Problem details |
Exact copies of the lines from the start of the records through the line with "Screen dimensions: 1229x676" are what the answer must hold; pictures are not part of it.

Start of Exercise input

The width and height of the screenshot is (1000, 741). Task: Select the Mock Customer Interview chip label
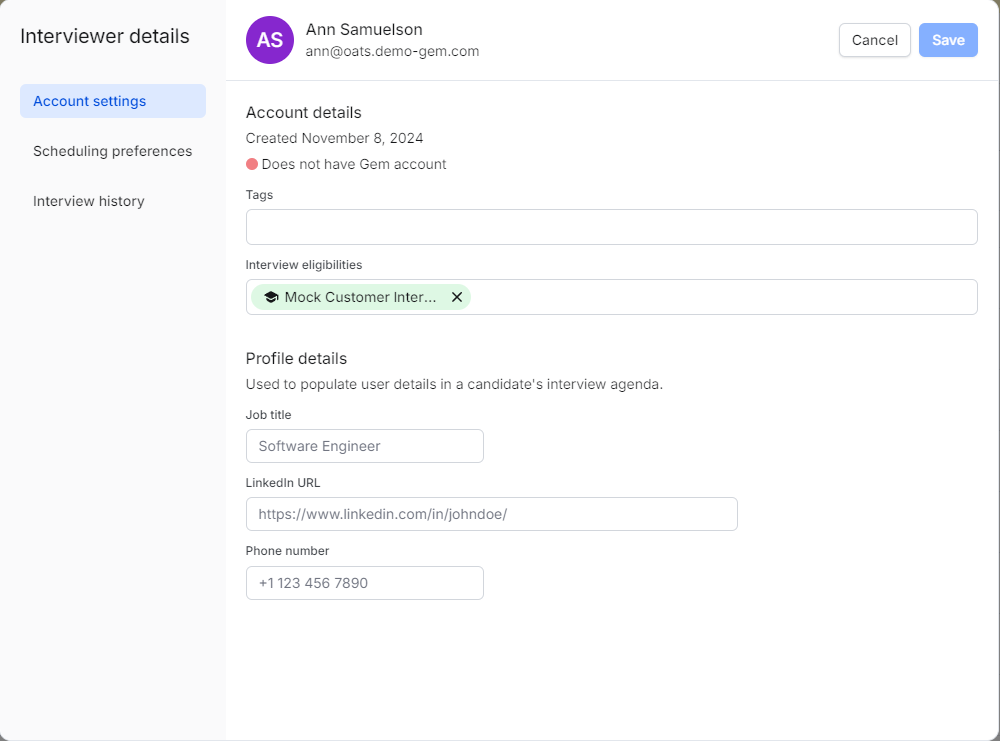pyautogui.click(x=360, y=297)
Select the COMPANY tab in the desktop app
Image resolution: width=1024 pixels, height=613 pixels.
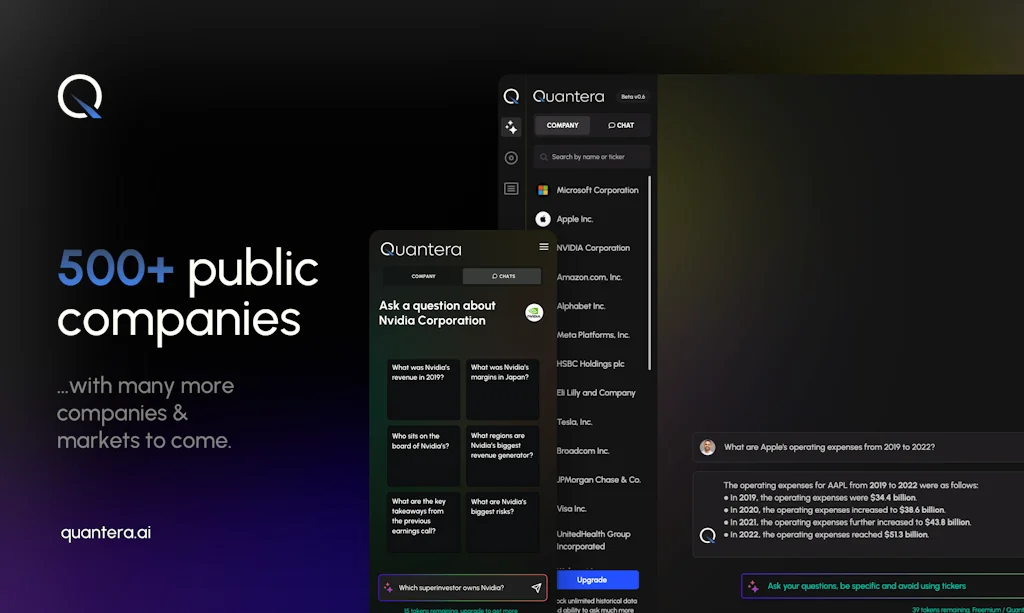[561, 125]
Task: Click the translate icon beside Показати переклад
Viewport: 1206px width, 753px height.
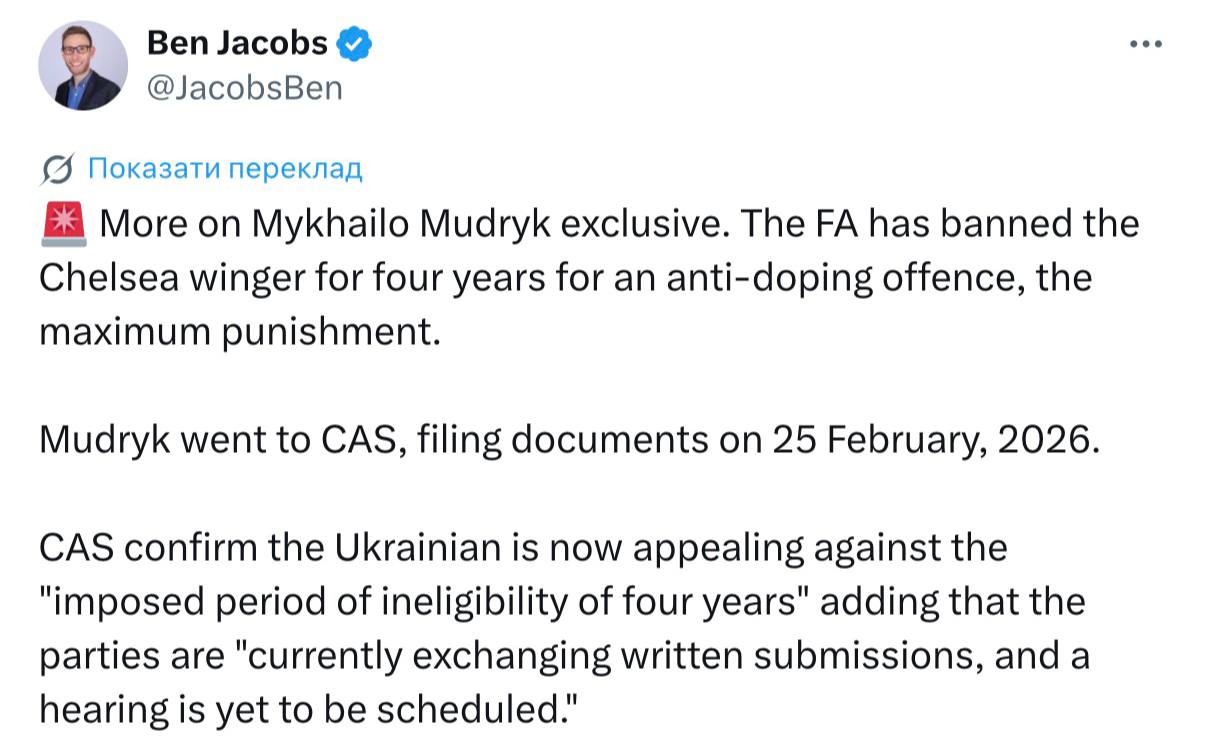Action: (58, 170)
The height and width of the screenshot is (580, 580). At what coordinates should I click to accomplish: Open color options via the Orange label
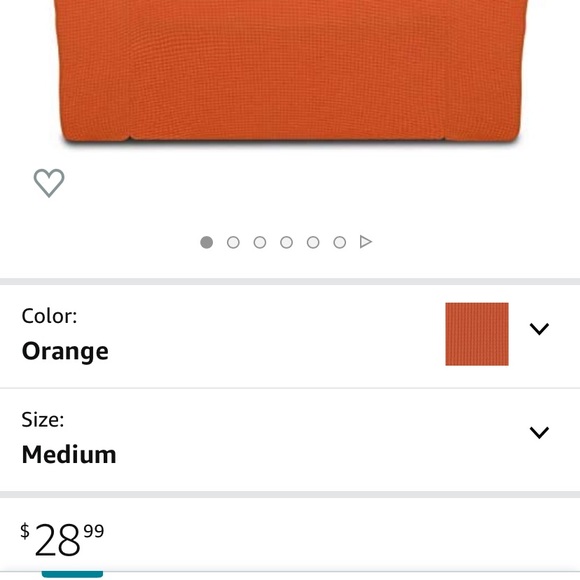[65, 351]
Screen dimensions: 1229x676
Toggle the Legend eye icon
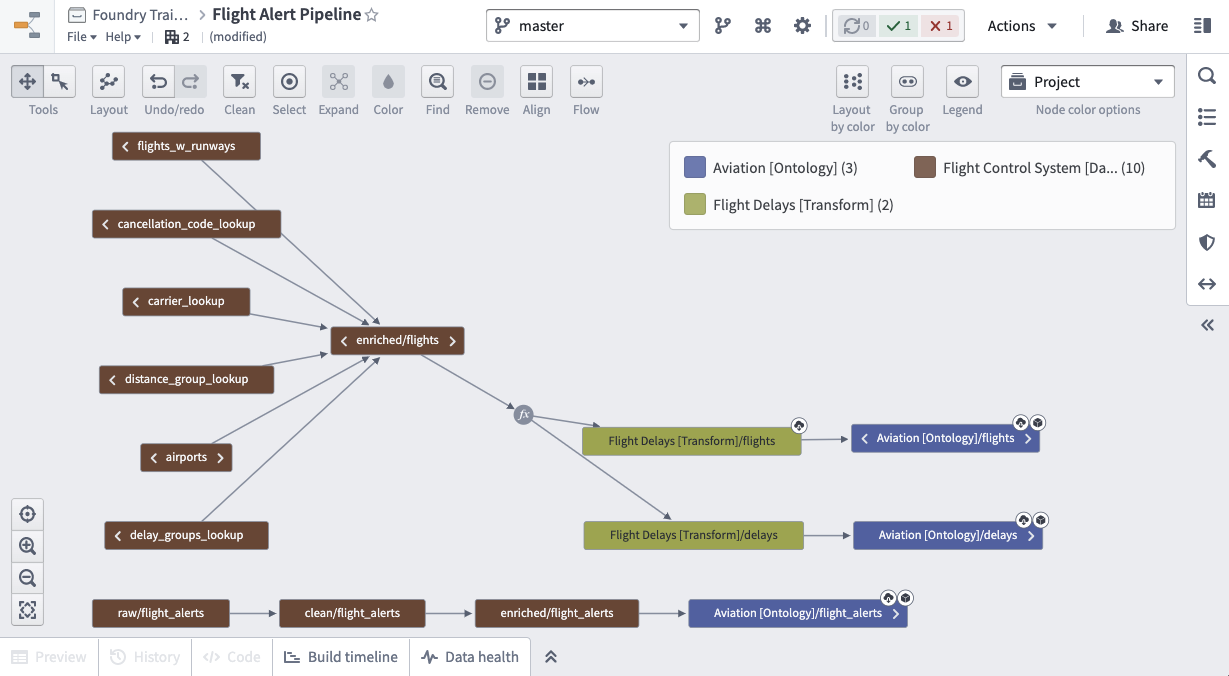(x=962, y=82)
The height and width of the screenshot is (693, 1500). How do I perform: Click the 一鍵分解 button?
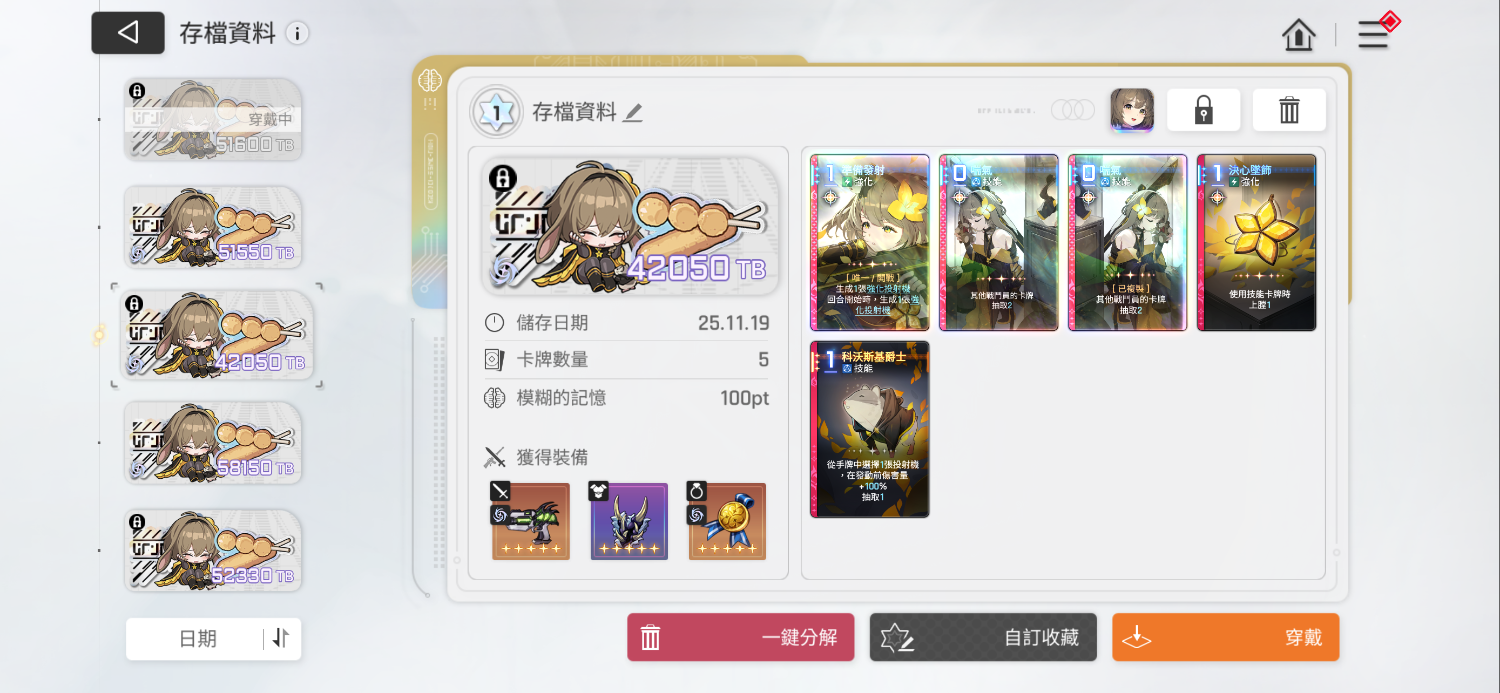pyautogui.click(x=741, y=637)
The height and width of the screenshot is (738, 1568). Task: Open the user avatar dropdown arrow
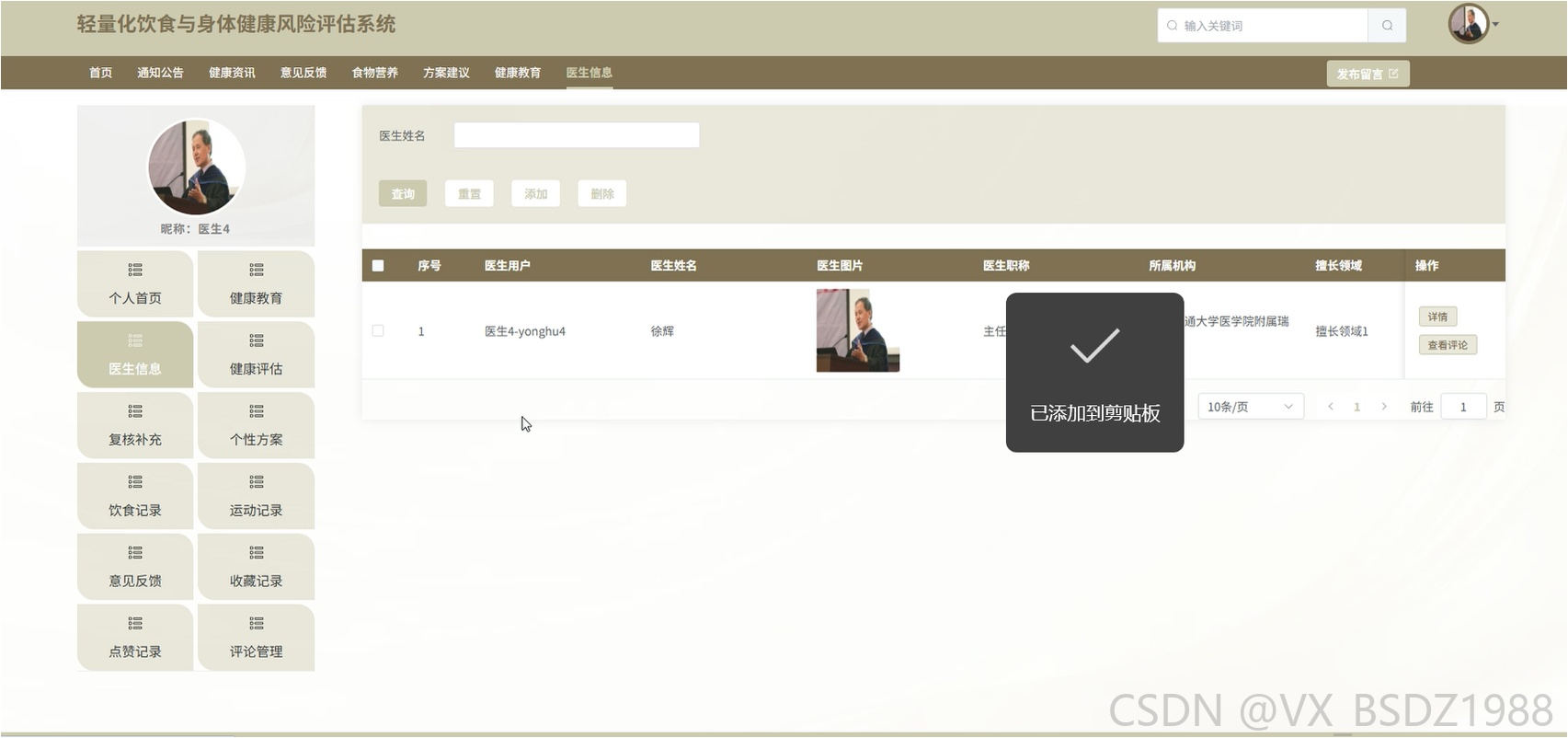(1495, 25)
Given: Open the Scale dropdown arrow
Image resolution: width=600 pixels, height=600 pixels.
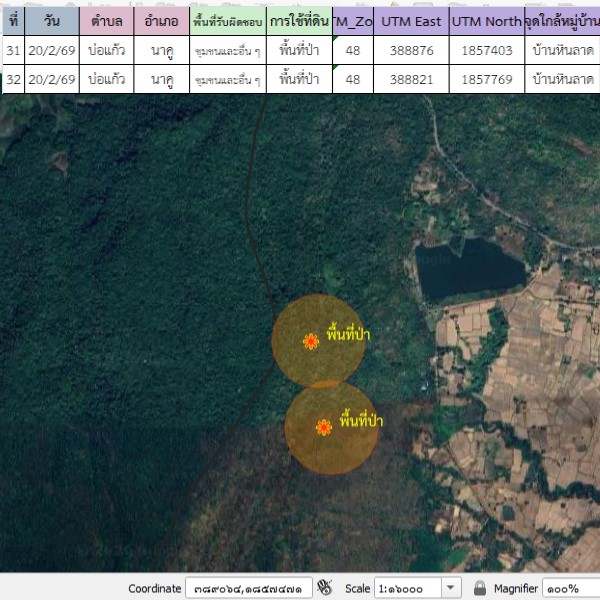Looking at the screenshot, I should click(450, 588).
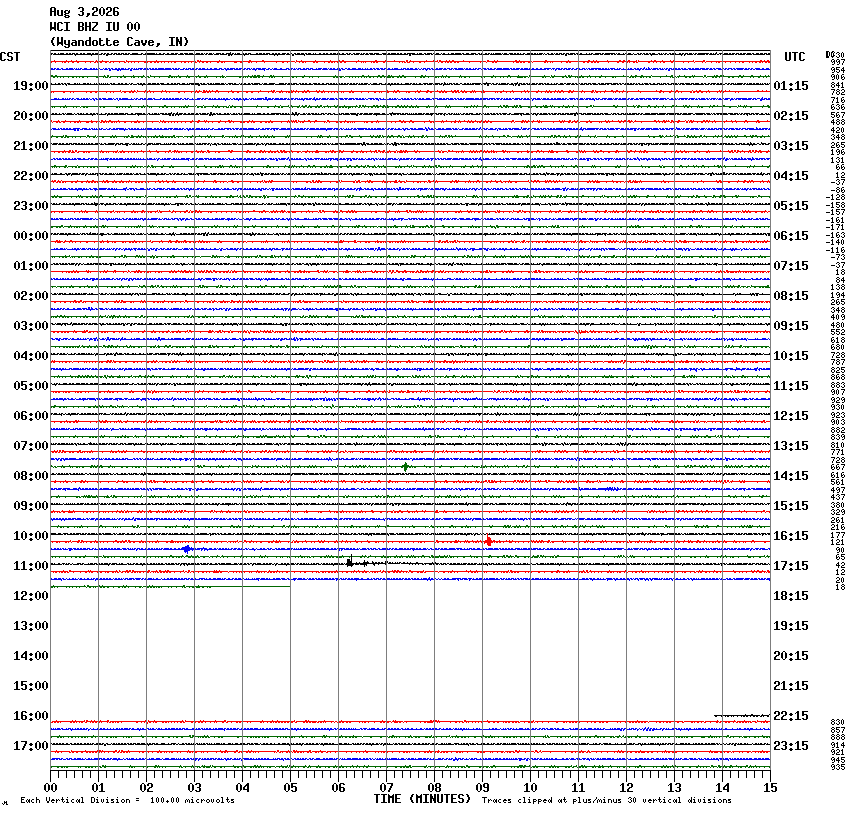The width and height of the screenshot is (850, 814).
Task: Click the TIME (MINUTES) axis label
Action: pos(422,799)
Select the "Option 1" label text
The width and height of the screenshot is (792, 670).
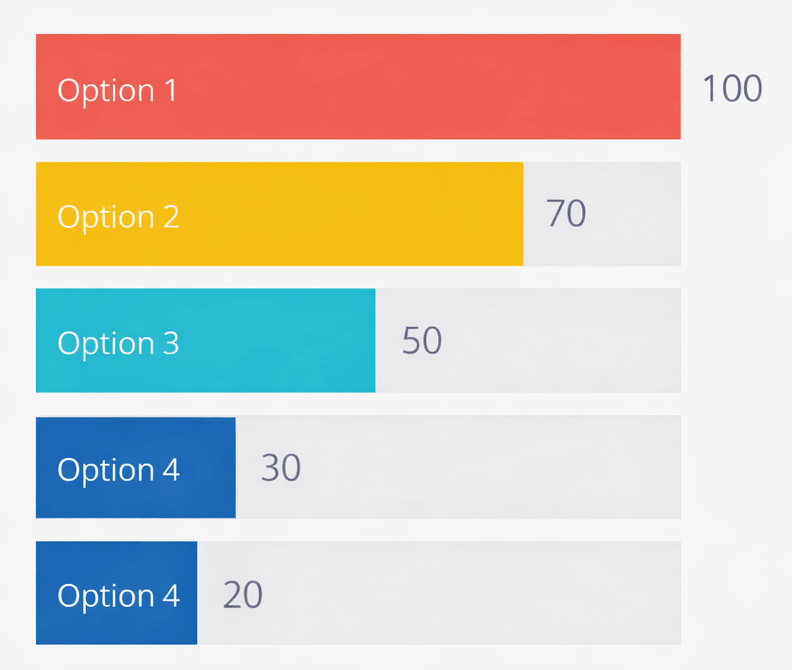[117, 90]
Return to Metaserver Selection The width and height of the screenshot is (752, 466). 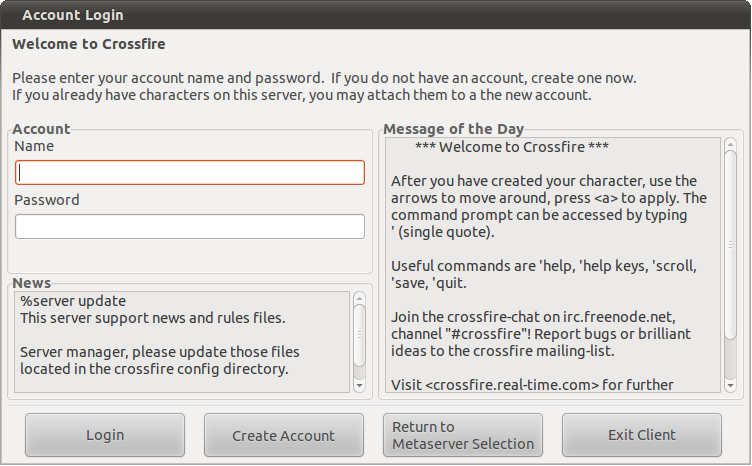[463, 435]
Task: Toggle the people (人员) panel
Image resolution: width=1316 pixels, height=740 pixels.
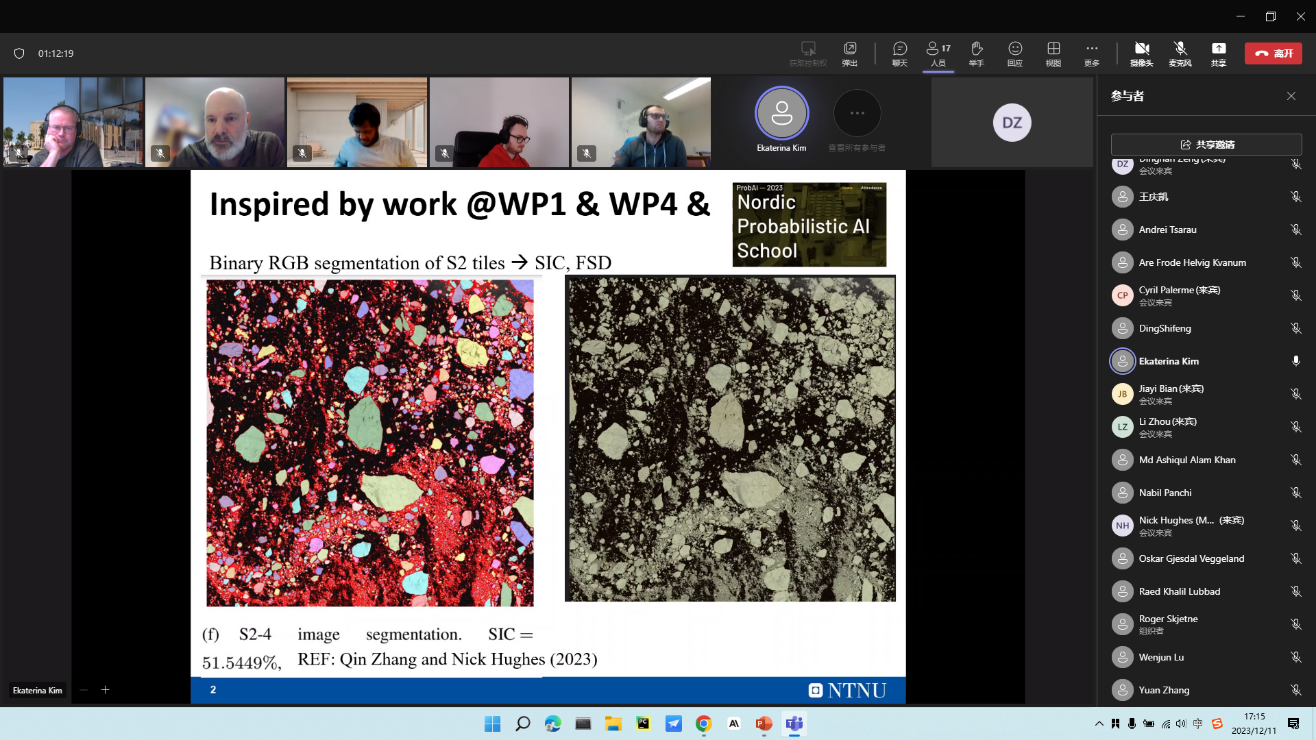Action: coord(938,53)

End of Exercise input

Answer to this problem |
The width and height of the screenshot is (1000, 741). Task: Select the Mock Customer Interview chip label
pyautogui.click(x=360, y=297)
Select the COMPANY tab in the desktop app
Image resolution: width=1024 pixels, height=613 pixels.
[561, 125]
Task: Click the translate icon beside Показати переклад
Viewport: 1206px width, 753px height.
Action: (58, 170)
The height and width of the screenshot is (580, 580). At what coordinates should I click to accomplish: Open color options via the Orange label
[65, 351]
Screen dimensions: 1229x676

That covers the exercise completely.